• DATA:
------------------------------------------------------------
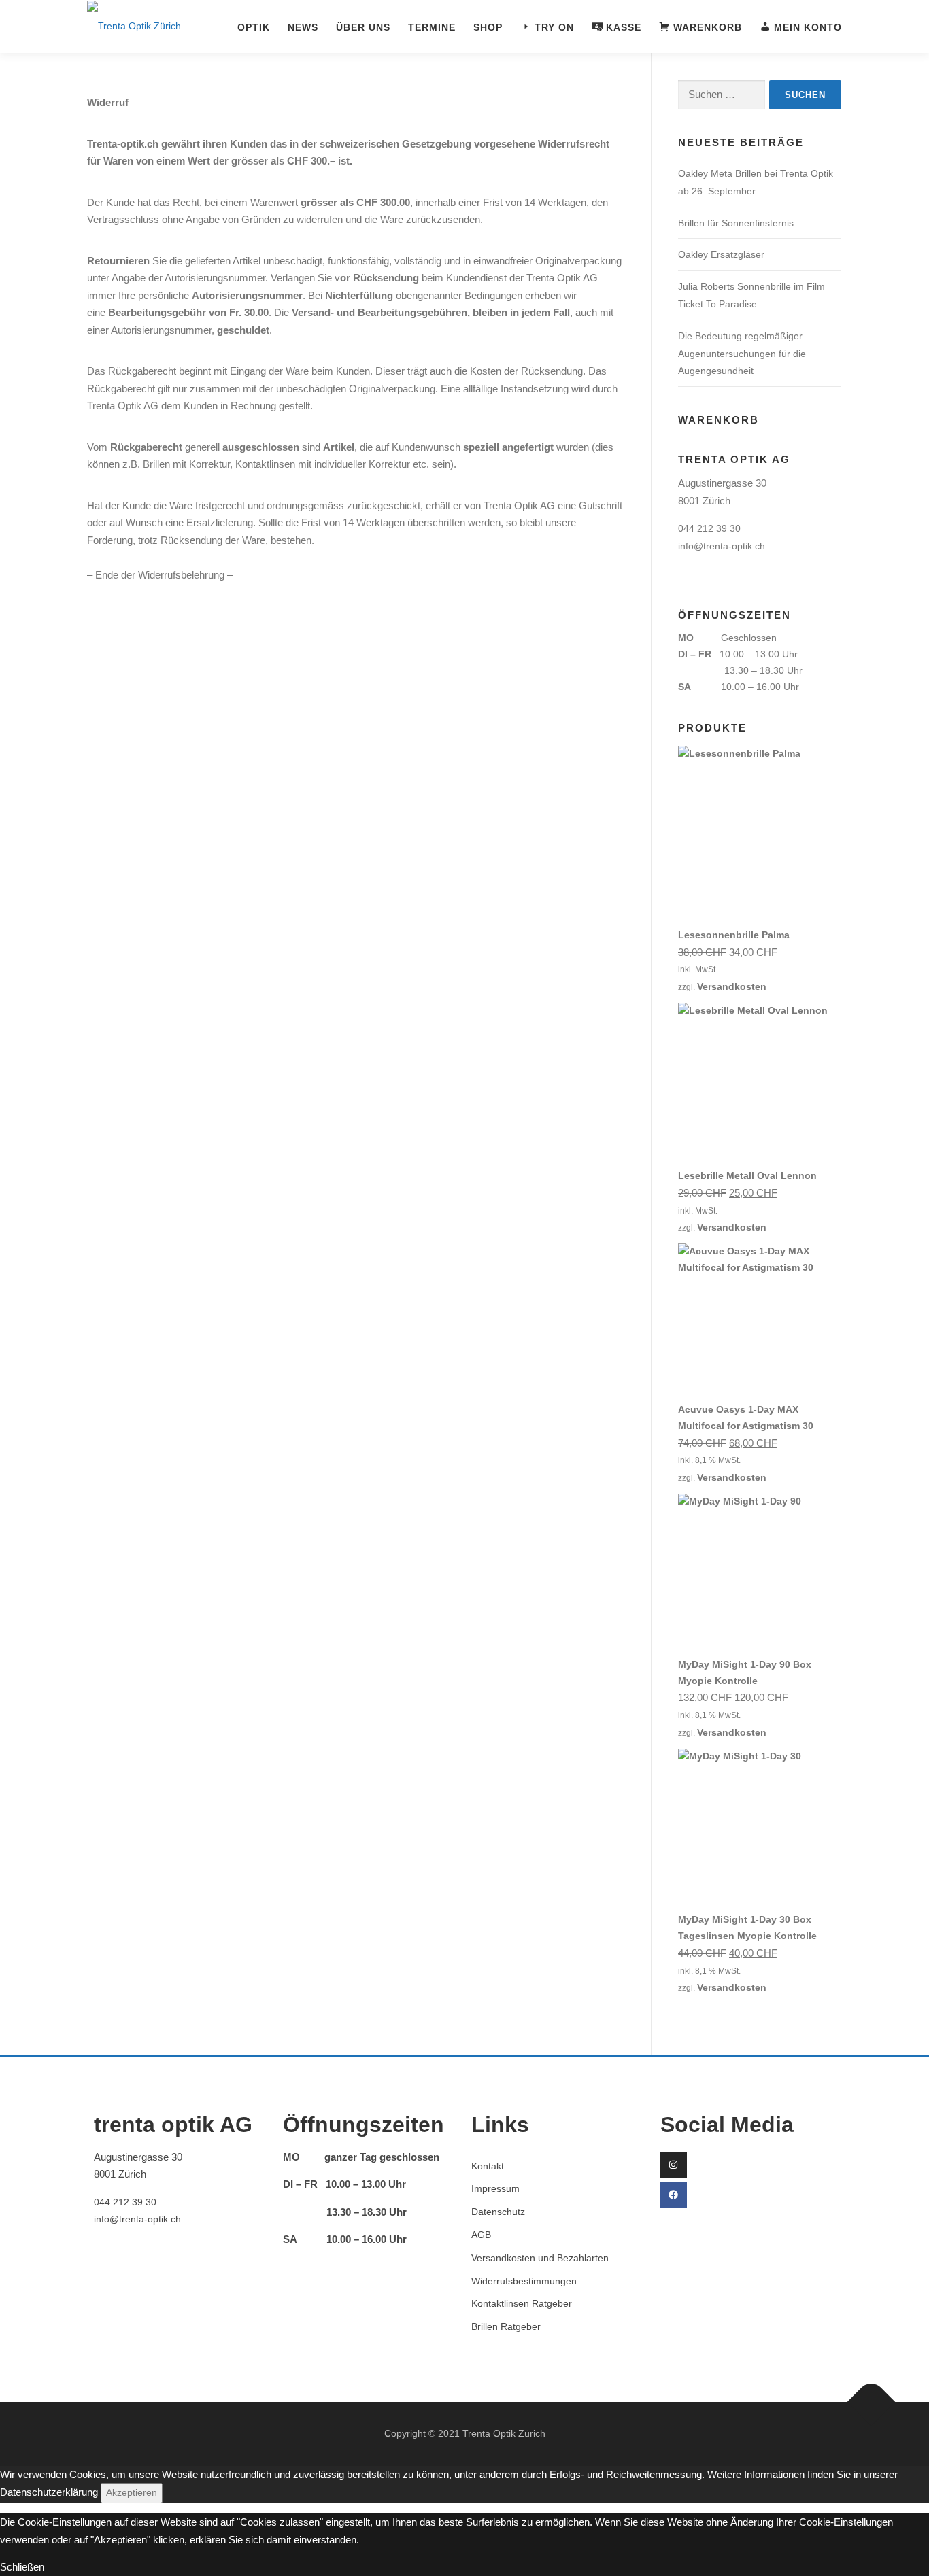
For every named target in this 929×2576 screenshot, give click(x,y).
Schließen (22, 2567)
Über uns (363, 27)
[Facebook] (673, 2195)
------------------------------------------------------------
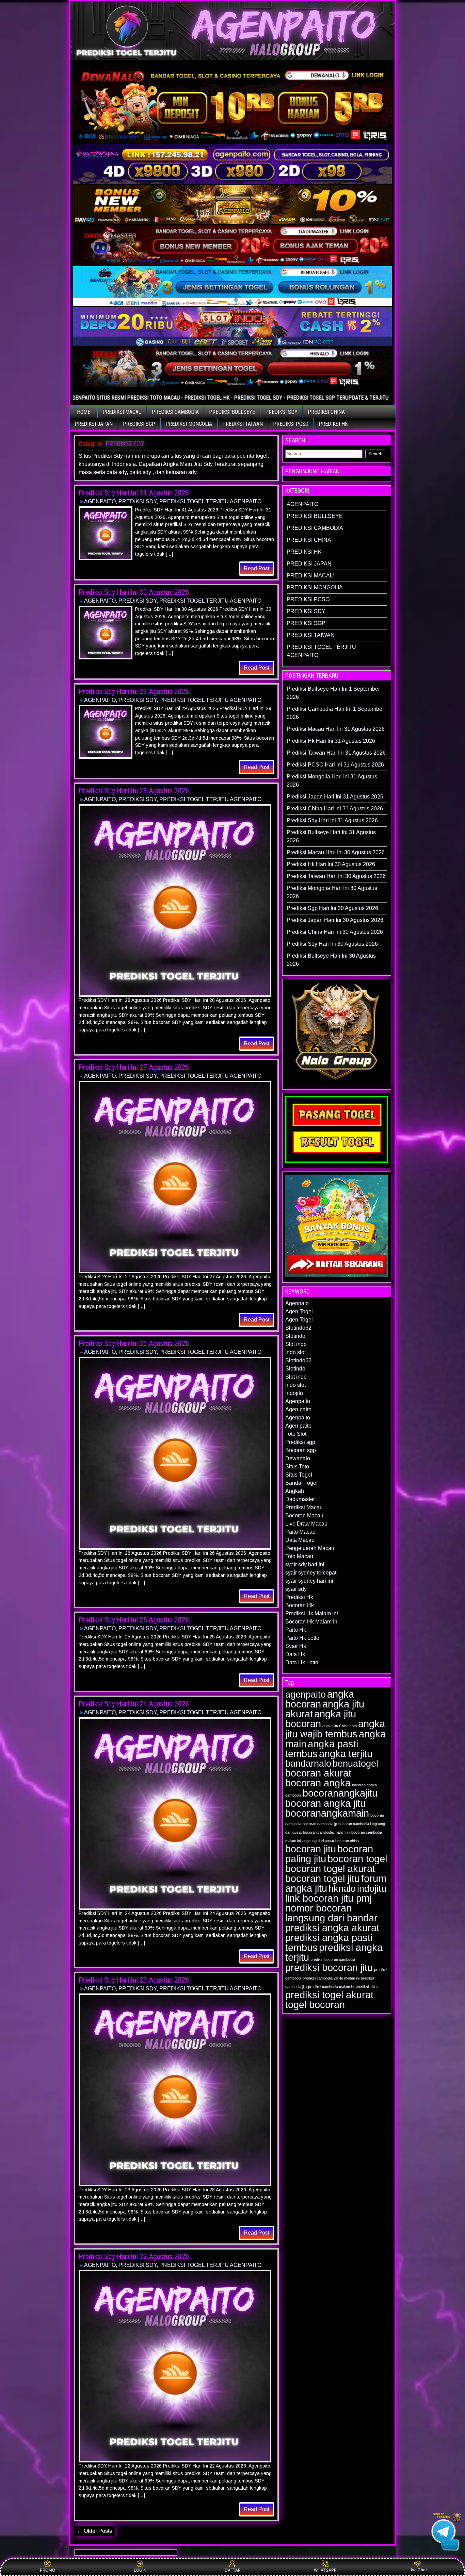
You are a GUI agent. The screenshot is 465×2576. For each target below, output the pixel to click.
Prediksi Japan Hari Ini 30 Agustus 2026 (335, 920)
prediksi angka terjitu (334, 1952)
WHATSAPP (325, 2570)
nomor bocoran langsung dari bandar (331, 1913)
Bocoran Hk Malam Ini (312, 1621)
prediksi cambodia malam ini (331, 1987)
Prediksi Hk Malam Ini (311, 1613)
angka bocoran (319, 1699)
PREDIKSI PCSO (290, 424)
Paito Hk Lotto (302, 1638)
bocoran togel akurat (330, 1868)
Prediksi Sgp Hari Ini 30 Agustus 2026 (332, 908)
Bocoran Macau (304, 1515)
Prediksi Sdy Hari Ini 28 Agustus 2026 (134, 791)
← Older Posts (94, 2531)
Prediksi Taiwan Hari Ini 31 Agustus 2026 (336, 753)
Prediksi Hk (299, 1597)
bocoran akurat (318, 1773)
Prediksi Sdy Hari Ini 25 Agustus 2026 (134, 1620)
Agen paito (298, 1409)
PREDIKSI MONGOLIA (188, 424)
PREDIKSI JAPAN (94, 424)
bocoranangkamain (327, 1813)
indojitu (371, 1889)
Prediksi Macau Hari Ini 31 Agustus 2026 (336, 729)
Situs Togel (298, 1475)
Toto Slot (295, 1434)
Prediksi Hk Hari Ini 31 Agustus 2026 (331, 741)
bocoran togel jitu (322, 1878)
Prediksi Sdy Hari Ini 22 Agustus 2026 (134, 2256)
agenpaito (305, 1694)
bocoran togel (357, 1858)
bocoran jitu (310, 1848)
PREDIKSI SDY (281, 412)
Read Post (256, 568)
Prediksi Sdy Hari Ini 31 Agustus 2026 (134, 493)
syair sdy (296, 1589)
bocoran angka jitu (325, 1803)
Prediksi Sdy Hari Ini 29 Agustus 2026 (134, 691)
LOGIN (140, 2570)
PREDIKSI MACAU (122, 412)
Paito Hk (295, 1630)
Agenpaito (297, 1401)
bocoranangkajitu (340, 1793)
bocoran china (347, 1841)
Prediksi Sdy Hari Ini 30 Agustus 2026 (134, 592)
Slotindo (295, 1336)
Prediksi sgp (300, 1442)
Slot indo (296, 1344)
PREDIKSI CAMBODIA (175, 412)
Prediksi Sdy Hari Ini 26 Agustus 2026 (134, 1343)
------------------------------------------------------------
• PROBLEM TO WORK ON: Reproduce only the lines above spanning from the line containing "PREDIKSI MACAU (122, 412)" through the line containing "Prediksi Sdy Hari Ini 26", word for word.

• WRITTEN SOLUTION:
PREDIKSI MACAU (122, 412)
Paito Hk (295, 1630)
Agenpaito (297, 1401)
bocoranangkajitu (340, 1793)
bocoran china (347, 1841)
Prediksi Sdy Hari Ini 30 Agustus 2026 (134, 592)
Slotindo (295, 1336)
Prediksi sgp (300, 1442)
Slot indo (296, 1344)
PREDIKSI CAMBODIA (175, 412)
Prediksi Sdy Hari Ini 26 Agustus 2026 (134, 1343)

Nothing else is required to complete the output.